- Work required:
In the records below, count every line where the string "screenshot" appears, and reply with the count only.

Dataset entries:
□ □ □ □ □ □ □

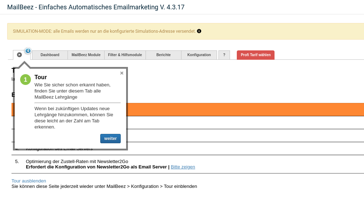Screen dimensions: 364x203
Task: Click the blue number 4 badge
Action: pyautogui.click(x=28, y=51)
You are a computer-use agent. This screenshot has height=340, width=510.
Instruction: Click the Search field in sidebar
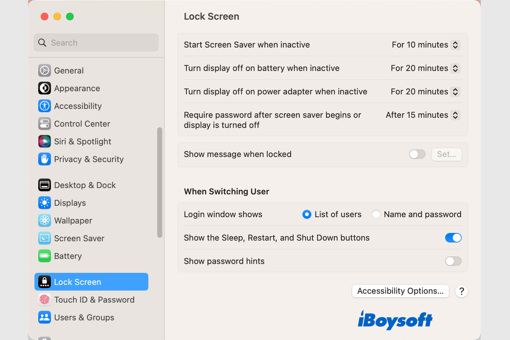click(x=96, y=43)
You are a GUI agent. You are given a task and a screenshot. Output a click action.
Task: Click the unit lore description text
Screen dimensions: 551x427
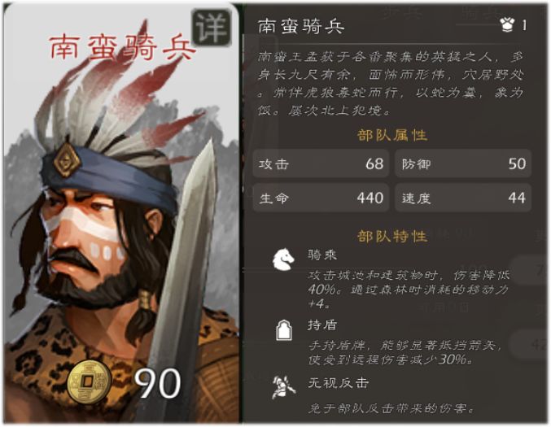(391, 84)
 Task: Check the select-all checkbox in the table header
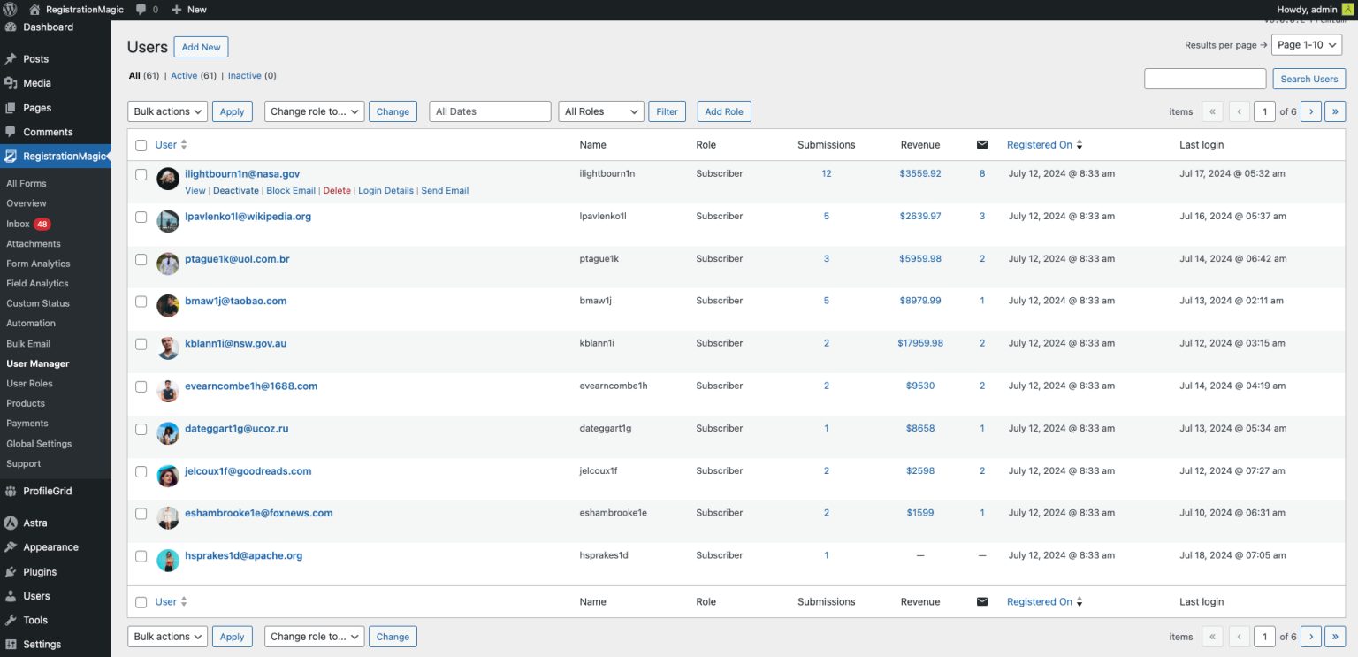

□ □ □ □ □ □ □

- Answer space:
2